Spike’s flashbacks in “Ballad” accompany a repeating shot of his left eye. When he comes back up to consciousness and out of his dream/flashbacks, in “Jupiter Jazz,” we see his right eye opening. In “Sympathy” his green flashbacks end with a zoom from the mechanical eye to his right eye, and then he wakes up. In “Pierrot” it’s Spike’s right eye that looks down the barrel of le Fou’s gun and reflects like that of the cat who observes le Fou being experimented on, and le Fou’s left eye that we see close-ups of. All this rather postmodern image/symbol montage-ing adds up to a great deal of ambiguity; not once do we ever get a definite answer as to which eye is mechanical.
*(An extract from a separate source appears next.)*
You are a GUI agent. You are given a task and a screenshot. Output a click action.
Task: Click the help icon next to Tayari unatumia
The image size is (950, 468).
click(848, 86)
My guess is that it’s the left eye, since his right eye is twice associated with awakening from the past (in “Jazz” and “Sympathy”) and his left that’s mirrored by the medically maddened le Fou. In any case, the shot in which Spike sees Julia die focuses on his left eye, the one that he tells her sees the past (13). This is what leads me to think Julia’s part is to shatter the distinction Spike has drawn between dream and reality. The scene of Julia’s death crosses the past/present boundary. In the last episode, Spike tells Faye that one eye is a replacement, that one sees the past and one the present (which indicates that the mechanical eye may also contain some kind of recorder if my guess is correct, and the shot here pans from left to right as he speaks). “I had thought that what I saw was not all of reality,” he goes on. “I thought I was watching a dream that I would never awaken from. Before I knew it, the dream was over.” And then he tells her he’s not going to die but to see if he’s alive. On the one hand, he’s saying that he thought the past, what the left eye sees, was not real but rather a dream…albeit an inescapable one. On the other, his phrasing indicates that he no longer thinks this. The dream is over, he says. He has seen the present, Julia’s death, with his left eye and as he remembers her death and her words, “this is a dream,” we see his right eye: past and present have crossed and become one. He is no longer dissociated, no longer dreaming. He has awoken, and now must act instead of merely watch.

Please,
Don’t wake me from the dream;
It’s really everything it seemed.
I’m so free;
No black and white
In the blue.

.

There isn’t a song that fits the final shot of this story better than “Blue” itself; so I chose a song for this page that fits a different part of the ending, one we don’t exactly see: Faye and Jet and Ed and Ein going on. The title song of this page is by Bonnie Rait, off the album of the same name.